Angiogenesis analysis in sections from xenografted tumors. Immunostaining for CD-31 in A549 tumors revealed a poor vascularization and no differences between controls and VEGF_121/165b-overexpressing tumors. In PC-3 tumors, a significant increase in angiogenesis was found for VEGF₁₂₁b when compared with controls or VEGF₁₆₅b-overexpressing tumors. Par: Parental cells.

Figure 8

VEGF_xxxb protein expression is increased in human breast cancer samples in comparison to healthy mammary glands.
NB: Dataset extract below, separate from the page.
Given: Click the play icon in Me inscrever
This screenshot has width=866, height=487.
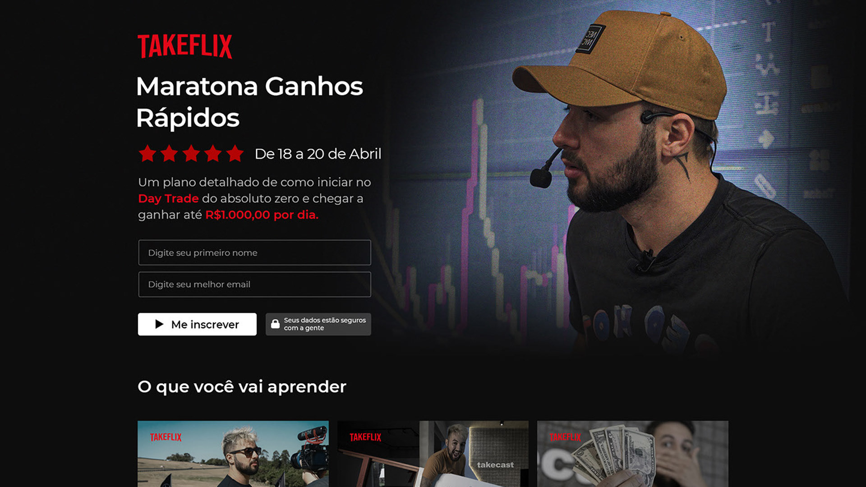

VEGF protein levels in breast cancer samples and healthy mammary glands were analyzed in a Tissue Microarray (TMA) by immunohistochemistry using an antibody raised specifically against exon 8b (A) and an anti-total VEGF-A antibody (B). The levels of both VEGF_xxxb (C) and total VEGF-A (D) are higher in the breast cancer samples compared to normal breast tissues (NBT). Differences reach statistical significance when comparing normal breast glands with the Intraductal Carcinoma (IDC) subtype (p < 0.05) for both total VEGF and VEGF_xxxb. Examples of staining include papillary carcinoma (Pap), phyllodes (Phy), infiltrating lobular carcinomas (ILC), and ductal carcinoma in situ (DCIS).